State the number of lines in the records underneath where the word "more" turns up, and say nothing else.

(Excerpts from a dataset)
▬▬▬▬▬▬

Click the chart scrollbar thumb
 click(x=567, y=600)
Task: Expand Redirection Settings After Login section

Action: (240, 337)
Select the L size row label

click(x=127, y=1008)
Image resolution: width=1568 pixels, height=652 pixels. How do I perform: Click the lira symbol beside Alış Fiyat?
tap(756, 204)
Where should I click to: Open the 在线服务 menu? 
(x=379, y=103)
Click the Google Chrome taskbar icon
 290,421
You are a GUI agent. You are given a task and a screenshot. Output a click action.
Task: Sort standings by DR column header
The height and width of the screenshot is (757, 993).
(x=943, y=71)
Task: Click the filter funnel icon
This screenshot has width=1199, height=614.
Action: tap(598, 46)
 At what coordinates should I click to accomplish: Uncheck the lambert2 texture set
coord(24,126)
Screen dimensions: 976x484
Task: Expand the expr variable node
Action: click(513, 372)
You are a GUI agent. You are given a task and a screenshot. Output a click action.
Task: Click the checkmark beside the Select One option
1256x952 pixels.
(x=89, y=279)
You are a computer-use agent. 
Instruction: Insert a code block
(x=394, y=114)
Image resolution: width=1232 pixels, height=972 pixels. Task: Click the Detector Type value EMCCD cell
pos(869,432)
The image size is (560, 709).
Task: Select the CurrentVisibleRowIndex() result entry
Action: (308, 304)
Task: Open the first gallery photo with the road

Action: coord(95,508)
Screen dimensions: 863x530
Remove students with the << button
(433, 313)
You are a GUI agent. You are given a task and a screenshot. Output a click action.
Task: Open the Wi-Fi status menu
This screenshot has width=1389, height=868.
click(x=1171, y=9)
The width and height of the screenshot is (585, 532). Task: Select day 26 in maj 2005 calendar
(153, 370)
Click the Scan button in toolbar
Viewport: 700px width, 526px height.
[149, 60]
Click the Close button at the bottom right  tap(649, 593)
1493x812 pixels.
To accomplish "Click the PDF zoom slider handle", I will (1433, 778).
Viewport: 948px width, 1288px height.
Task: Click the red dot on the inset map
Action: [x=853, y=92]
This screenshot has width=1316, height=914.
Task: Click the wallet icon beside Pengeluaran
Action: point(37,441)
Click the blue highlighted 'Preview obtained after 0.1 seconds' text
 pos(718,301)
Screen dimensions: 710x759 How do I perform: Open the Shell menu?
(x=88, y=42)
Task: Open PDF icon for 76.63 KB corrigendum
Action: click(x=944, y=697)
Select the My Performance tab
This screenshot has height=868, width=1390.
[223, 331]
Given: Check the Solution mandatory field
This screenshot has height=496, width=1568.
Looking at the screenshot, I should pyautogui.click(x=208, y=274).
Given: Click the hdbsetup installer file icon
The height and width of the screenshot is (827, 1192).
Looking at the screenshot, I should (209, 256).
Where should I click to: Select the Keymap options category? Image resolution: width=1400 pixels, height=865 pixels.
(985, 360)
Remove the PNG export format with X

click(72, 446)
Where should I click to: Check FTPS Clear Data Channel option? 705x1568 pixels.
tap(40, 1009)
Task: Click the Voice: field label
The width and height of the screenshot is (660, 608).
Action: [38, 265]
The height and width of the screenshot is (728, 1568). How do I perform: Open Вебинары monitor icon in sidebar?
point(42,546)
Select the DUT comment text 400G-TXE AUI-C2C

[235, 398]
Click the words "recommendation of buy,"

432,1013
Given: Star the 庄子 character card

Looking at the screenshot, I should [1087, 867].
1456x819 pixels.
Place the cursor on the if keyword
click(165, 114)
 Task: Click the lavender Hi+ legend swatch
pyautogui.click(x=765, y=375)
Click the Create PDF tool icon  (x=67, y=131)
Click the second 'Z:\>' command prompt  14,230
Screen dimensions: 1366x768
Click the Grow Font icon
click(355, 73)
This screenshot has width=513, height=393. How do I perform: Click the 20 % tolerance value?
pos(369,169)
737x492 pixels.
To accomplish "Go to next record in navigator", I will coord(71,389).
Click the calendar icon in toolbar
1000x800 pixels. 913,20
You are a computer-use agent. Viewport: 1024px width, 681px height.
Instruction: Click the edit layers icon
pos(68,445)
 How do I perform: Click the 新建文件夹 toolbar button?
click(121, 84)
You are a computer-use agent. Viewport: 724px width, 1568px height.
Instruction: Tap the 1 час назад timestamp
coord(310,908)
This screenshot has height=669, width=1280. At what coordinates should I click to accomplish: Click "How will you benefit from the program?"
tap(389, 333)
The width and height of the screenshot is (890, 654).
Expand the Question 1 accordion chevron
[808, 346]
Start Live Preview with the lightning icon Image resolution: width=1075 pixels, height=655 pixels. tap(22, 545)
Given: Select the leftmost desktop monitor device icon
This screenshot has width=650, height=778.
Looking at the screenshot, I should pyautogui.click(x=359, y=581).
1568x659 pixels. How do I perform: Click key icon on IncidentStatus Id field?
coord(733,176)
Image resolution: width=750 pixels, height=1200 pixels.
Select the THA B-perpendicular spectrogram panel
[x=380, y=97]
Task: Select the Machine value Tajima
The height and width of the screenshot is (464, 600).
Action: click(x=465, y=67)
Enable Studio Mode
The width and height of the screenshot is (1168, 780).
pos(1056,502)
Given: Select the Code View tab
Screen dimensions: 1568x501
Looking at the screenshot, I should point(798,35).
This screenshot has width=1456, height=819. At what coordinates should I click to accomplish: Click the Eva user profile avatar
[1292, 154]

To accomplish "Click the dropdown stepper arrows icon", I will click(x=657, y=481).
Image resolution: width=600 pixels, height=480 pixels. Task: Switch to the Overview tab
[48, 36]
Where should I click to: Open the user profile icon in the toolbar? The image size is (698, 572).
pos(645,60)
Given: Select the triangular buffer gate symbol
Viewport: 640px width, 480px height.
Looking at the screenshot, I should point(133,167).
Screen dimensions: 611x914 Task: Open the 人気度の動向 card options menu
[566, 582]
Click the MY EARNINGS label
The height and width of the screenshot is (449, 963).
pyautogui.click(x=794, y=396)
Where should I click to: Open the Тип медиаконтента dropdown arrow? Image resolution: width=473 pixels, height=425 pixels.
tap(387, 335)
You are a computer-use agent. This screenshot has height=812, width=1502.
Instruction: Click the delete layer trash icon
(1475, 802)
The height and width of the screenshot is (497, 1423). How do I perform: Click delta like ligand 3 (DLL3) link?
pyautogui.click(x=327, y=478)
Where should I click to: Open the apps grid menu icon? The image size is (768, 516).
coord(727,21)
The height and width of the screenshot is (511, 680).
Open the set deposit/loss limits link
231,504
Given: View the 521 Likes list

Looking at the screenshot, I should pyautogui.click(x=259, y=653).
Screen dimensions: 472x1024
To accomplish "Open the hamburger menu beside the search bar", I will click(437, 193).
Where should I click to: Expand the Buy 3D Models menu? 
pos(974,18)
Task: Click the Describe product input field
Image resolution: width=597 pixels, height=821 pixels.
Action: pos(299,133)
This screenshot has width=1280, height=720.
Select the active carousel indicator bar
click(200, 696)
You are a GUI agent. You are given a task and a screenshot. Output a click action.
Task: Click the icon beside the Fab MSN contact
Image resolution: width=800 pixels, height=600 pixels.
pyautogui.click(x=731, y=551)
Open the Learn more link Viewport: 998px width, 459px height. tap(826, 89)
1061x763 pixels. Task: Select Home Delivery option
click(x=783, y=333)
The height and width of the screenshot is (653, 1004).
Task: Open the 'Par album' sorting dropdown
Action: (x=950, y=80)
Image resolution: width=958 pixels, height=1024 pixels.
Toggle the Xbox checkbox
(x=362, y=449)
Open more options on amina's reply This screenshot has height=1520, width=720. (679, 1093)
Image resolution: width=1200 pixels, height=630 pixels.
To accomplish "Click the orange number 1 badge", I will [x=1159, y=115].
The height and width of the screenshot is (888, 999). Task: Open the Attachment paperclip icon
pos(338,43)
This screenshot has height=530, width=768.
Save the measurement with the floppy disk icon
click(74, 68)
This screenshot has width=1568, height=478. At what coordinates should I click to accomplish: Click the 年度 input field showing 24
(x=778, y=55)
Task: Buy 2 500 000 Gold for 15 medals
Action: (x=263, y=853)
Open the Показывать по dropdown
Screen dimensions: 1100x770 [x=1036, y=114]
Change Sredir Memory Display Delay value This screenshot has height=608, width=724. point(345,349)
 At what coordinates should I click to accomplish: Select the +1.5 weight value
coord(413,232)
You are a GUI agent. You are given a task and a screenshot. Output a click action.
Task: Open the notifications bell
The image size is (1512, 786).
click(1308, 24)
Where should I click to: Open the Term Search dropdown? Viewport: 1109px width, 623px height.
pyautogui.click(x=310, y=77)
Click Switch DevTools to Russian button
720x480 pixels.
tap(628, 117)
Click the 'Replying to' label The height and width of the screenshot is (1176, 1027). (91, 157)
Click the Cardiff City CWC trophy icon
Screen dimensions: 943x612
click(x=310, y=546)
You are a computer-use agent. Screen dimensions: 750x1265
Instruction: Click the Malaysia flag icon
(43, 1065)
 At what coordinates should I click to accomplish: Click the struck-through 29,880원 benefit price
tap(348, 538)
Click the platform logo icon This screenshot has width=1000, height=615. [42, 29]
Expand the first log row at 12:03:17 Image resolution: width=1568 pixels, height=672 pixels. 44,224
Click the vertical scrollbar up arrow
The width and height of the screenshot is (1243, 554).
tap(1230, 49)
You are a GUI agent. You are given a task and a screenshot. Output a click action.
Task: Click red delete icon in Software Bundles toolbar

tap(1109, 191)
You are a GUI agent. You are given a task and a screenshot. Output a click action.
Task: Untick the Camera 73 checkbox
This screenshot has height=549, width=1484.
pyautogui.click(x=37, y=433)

▬▬▬▬▬▬

> **Solution to this problem**
2